The most recent electrician jobs we've had done were:
- fitting a timer into the switchboard to control the hot water cylinder. A simple job, but the sparky also had to talk to me (the client) to get us both on the same page.
- fitting an EV fast charger in the garage. Not much science, but a lot of cable running and clipping down, then the garage switchboard needed to be swapped out for a larger one that could take the required RCD. And convincing me which brand charger to go for. 2 guys working together for a couople of hours.
- fixing the range hood light (always on due to a broken switch). He spent quite some time trying to extract the broken switch, with the range hood balanced on his shoulder and wires everywhere.
In every case there was no real complexity to the job, not the sort of thing that an AI could have been helpful at at all. Just a lot of common sense, knowledge of the regulations and much skilled manual work.
I don't think AI is coming for electricians any time soon.
But in all of those cases presumably someone needed to figure out what needed doing? (In your case maybe you're savvy enough that you knew what the issue was and just needed a certified person to do the work, but most clients won't be).

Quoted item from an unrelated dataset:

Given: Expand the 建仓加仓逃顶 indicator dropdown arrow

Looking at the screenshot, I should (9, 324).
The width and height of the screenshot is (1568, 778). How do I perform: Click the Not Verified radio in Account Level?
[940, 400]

My argument is that it is the 'figuring out' that drives electricians wages, not really the doing part. Because while clipping down cables and extracting switches is fiddly work, I'd argue it isn't a skill with enough barrier to entry to maintain high wages (as compared to brick laying or plastering, for example, which you simply can't do to a professional level without years of practice).
So most of the value delivered by an experienced electrician is in talking to clients and identifying the correct technical solution, and is therefore pretty much analogous to the value delivered by software developers.

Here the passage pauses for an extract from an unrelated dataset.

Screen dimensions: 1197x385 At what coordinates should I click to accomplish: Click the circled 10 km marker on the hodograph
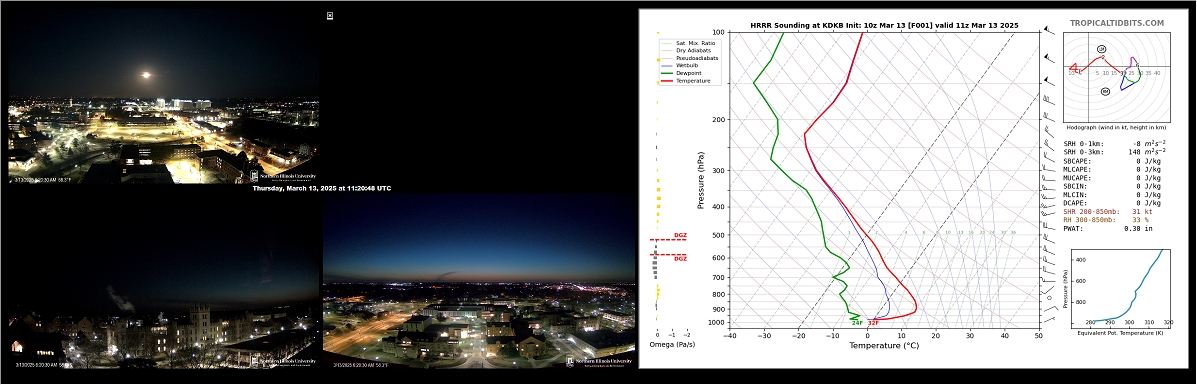pos(1102,49)
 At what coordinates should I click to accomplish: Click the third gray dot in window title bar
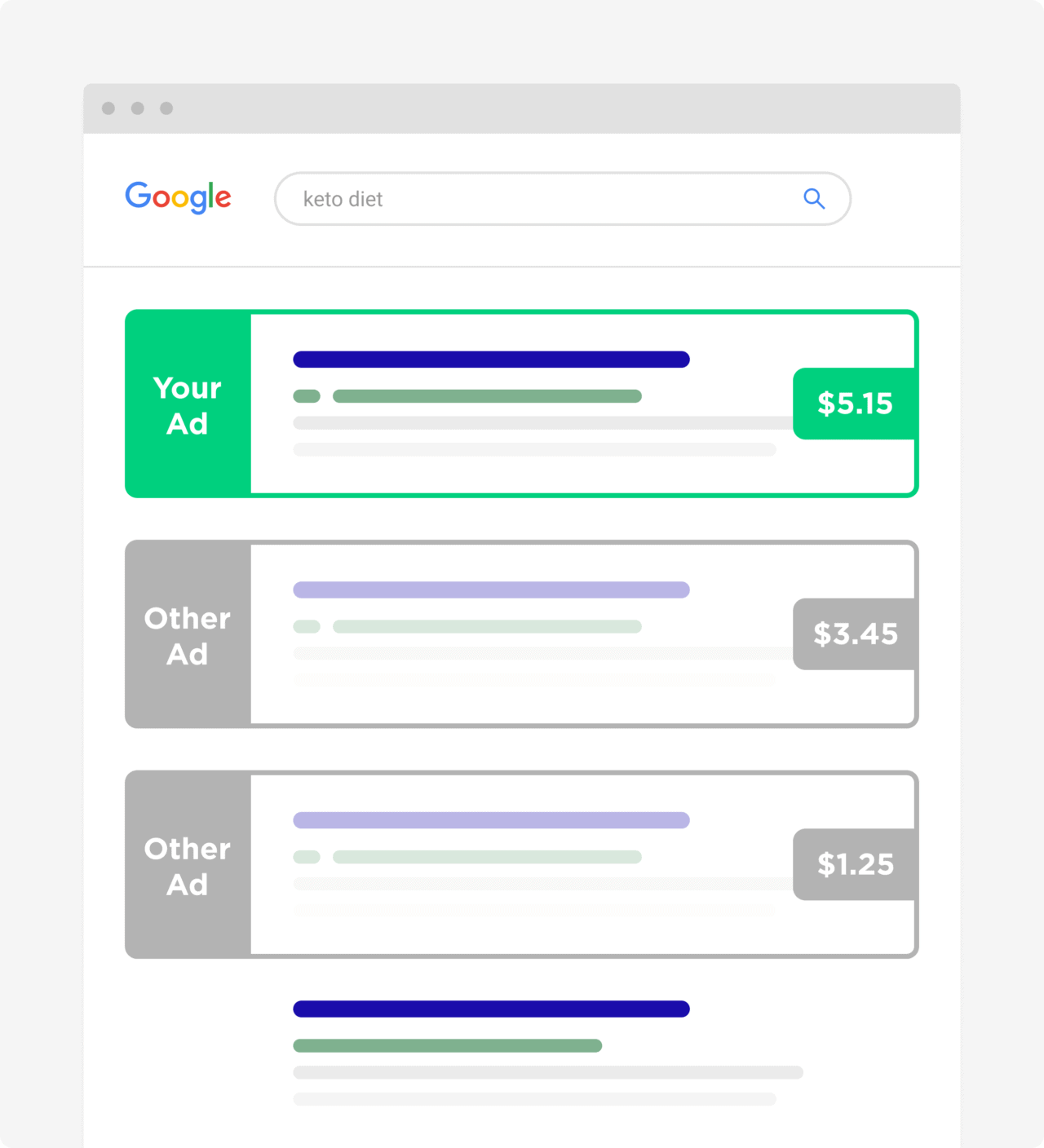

Therefore if we accept the logic that software developers will no longer be required (or that their value will be greatly diminished) it's hard to see how that wouldn't apply to electricians too (in the sense of being a well-paid trade over and above your average manual job).
(Btw - I DON'T think either will happen, but I just think electrician is a weird choice of example for those that do think that)
There is no reason to expect robotic technology to halt. Look at what things like Tesla or Boston Dynamics robots can do. Eventually we will see very well articulated and high strength to weight ratio robots integrated with advanced AI systems. It is definitely not going to take 25 years.
If you look at what's happening today, in 25 years it seems plausible that fully autonomous superintelligent androids with much more dexterity than humans will be fully in control of the planet.
There is though. In Europe finding a plumber that will take you can have you wait weeks pricelessly because those sinks in existence keep breaking down.
The safest jobs are ones that honest to self for the doer. He/She will be able to create value either using other humans, or machines and continue to do.
Sorry, I wanted to try "safest jobs are ones that involve politics", while those will always be present, it is not the safest and wont be many available, so changed to more abstract answer.
But talking to my friends who do these jobs it always seems like it would be even more vulnerable to AI than programming.
Experienced electricians get paid decent wages because they have had lots of training and then have seen loads of different problems. So they intuitively know things like 'This is a 1960s house so if there's a problem with the lighting the first thing I should check is the fuse box connector, it should look like xyz, etc. Etc.'. This seems like exactly the sort of thing an LLM could do for them.
I think you could easily see a world where an electrician is someone on minimum wage with very minimal training who blindly connects wires as instructed by an AI.
I reckon the safest jobs are ones with limited reliance on knowledge and a very high level of physical skill (in environments where it's hard to get machines to operate). Bricklayers, plasterers and painter/decorators will be the big earners of the 2050s!